- **WORK TO DO**:
Arrange the lines from the start of the records through the line containing "pyautogui.click(x=370, y=59)" as a Markdown table with the columns Row and Line, and leave out any blank lines.

(Saved dataset items)
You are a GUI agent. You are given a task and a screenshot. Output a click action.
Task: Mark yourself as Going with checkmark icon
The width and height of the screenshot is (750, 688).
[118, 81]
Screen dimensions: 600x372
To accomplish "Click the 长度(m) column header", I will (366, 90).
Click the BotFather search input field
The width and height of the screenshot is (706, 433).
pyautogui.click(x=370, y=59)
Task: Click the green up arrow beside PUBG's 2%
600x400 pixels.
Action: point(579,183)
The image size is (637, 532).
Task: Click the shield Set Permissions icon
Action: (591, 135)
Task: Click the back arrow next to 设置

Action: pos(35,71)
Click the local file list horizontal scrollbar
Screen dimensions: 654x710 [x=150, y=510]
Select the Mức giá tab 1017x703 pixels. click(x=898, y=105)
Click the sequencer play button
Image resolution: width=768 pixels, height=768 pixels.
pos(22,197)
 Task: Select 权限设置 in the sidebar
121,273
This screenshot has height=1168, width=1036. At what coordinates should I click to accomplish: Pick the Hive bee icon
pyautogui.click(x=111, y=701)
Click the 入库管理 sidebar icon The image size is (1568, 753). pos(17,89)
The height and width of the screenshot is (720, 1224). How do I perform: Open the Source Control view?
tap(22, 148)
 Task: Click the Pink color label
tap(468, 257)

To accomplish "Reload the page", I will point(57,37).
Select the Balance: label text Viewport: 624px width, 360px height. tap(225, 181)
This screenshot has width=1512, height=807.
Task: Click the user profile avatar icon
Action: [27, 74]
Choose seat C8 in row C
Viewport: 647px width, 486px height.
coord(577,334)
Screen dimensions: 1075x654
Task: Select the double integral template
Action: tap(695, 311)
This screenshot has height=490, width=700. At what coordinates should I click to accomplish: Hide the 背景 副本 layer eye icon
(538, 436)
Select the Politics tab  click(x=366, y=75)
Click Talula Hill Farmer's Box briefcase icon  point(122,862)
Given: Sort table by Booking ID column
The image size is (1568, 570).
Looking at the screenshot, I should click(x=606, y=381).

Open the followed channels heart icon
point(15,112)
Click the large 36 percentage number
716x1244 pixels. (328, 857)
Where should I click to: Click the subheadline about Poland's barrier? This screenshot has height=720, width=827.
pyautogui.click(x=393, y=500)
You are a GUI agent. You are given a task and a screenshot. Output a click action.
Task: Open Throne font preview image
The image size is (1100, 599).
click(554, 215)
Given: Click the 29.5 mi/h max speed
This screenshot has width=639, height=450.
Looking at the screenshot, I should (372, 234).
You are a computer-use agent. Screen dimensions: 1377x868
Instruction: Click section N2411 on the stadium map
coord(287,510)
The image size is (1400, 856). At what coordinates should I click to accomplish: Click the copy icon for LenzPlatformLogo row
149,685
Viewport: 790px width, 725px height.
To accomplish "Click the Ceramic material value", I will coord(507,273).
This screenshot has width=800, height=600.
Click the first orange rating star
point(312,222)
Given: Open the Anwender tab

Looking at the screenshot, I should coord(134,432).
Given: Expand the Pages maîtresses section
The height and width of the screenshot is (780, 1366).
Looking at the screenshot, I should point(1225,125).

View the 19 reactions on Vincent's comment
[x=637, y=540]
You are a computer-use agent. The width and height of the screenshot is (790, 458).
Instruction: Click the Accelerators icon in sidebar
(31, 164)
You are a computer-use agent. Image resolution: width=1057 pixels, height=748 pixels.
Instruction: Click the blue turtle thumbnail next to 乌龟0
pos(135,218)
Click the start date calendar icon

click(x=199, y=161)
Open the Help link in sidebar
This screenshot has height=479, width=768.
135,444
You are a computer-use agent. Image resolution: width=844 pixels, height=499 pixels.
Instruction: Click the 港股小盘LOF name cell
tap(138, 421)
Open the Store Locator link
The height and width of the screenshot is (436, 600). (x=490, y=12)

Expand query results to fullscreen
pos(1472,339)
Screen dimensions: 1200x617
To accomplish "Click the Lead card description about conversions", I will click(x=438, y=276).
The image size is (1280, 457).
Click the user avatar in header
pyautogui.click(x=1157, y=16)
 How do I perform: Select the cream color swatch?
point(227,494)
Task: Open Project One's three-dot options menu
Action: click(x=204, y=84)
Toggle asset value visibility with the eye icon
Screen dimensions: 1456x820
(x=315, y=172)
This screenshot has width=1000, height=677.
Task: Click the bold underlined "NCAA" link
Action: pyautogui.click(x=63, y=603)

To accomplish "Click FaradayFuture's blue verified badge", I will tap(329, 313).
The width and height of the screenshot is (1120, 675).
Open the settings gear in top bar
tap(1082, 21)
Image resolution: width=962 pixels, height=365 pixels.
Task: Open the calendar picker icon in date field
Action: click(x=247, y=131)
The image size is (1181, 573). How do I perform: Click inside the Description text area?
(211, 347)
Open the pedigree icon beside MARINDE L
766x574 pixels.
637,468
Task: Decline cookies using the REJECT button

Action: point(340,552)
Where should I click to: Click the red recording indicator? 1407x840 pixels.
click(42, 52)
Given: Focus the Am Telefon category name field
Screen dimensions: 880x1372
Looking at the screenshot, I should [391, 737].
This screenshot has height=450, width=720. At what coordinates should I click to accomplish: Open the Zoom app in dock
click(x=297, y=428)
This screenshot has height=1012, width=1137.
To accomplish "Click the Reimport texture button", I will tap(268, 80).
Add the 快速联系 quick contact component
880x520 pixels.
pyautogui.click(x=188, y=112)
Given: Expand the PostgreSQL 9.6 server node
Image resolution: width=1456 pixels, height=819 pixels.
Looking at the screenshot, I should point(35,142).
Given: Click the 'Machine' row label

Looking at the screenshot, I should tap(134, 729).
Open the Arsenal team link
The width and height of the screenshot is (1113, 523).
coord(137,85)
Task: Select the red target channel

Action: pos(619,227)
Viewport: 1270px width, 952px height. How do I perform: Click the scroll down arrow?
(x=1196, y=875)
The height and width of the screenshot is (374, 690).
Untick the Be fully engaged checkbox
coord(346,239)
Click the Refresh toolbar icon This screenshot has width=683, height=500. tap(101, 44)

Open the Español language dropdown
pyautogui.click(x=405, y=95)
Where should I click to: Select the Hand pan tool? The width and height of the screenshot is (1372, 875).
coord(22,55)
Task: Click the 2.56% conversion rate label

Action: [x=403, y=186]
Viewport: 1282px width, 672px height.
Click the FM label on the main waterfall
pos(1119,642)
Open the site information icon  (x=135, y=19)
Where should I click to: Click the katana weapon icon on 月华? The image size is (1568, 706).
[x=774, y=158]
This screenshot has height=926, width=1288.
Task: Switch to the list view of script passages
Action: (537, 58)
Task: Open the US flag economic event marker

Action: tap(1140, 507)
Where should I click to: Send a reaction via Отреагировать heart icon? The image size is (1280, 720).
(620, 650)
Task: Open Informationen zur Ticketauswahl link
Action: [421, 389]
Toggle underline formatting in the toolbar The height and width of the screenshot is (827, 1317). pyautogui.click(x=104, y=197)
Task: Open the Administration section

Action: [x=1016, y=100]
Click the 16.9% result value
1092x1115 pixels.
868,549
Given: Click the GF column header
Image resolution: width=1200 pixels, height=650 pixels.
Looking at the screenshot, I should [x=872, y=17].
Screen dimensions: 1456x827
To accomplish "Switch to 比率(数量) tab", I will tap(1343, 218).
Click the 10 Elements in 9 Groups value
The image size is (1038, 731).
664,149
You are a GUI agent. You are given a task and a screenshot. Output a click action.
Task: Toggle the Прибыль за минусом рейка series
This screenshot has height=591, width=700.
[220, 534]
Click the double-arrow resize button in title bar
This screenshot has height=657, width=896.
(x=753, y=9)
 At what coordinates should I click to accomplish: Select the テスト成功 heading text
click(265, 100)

- **THE OUTPUT**:
| Row | Line |
|---|---|
| 1 | You are a GUI agent. You are given a task and a screenshot. Output a click action. |
| 2 | Task: Mark yourself as Going with checkmark icon |
| 3 | The width and height of the screenshot is (750, 688). |
| 4 | [118, 81] |
| 5 | Screen dimensions: 600x372 |
| 6 | To accomplish "Click the 长度(m) column header", I will (366, 90). |
| 7 | Click the BotFather search input field |
| 8 | The width and height of the screenshot is (706, 433). |
| 9 | pyautogui.click(x=370, y=59) |